Save money, benefit your garden, and help out the environment all at the same time with this simple DIY project.
Making your own compost is something anyone can do, whether a gardening beginner or a pro. Plus it's a great way to recycle yard waste like grass clippings and dry leaves, as well as vegetable peelings and other kitchen scraps. The nutrient-rich blend of decomposed organic materials works wonders for plants and will help your garden thrive. But to get started, you'll need a compost bin. One of the easiest ways to make a DIY compost bin is to start with a trash can you may already have, and drill several holes in it so your compost can get plenty of air and break down quickly. But your bin doesn't have to be an eyesore in an otherwise lush garden: You can camouflage it with a simple lattice or even wooden pallets.
What You Need
Making this DIY compost bin is simple! You only need three materials:
- Trash can
- Paddle drill bit
Step 1: Prep the Bin
If using an older trash can, thoroughly rinse it out before using. You don't want any lingering remnants of non-biodegradable materials in your bin. If you're using a brand-new bin, you can skip the wash, but remove any tags or packaging.
Step 2: Drill Holes
Attach the paddle bit to the drill. Starting a few inches from the lid, drill a hole into the trash can. Space another hole approximately three inches from the first hole. Continue drilling until you have rows of holes that span both the width and length of your bin. Repeat on all sides.
Step 3: Clean Out Bin
Once again, thoroughly wash out the trash can. This time you're cleaning out any plastic shavings and bits that were created during the drilling process. Then you can put your new compost bin to work!

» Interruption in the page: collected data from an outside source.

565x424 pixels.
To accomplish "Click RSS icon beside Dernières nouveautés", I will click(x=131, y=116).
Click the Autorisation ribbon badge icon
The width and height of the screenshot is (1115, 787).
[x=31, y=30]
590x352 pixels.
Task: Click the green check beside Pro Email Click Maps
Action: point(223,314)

Composting Tips and Tricks
Especially when you're just getting started, it's important to feed your compost pile with the right materials and encourage them to start breaking down. Use these tips to help get your compost going, and create the best nutrients for your garden:
- There are two types of composting: Hot and cold. Hot composting "fast-cooks" the materials with nitrogen, carbon, air, and water to create compost in only a few months. Cold composting simply requires collecting materials in a bin and letting them naturally decompose over the course of a year.
- Good materials are the key to good compost. Fruit and vegetable scraps, eggshells, coffee grounds, grass clippings, dry leaves, finely chopped wood, shredded paper, straw, and sawdust from untreated wood all make great compost.
- Bad materials can harm your pile, and eventually your garden. Don't try to compost any diseased plant parts, treated wood, animal feces, weeds that go to seed, or anything containing meat, oil, fat, dairy, or grease.
Before long, you'll be able to start putting your compost to work in your garden. Compost can help enrich soil if you're creating a new garden bed, but you can also spread it in a thick layer in an existing garden to help add nutrients to tired soil. Your garden will reward you if you start feeding it with homemade compost!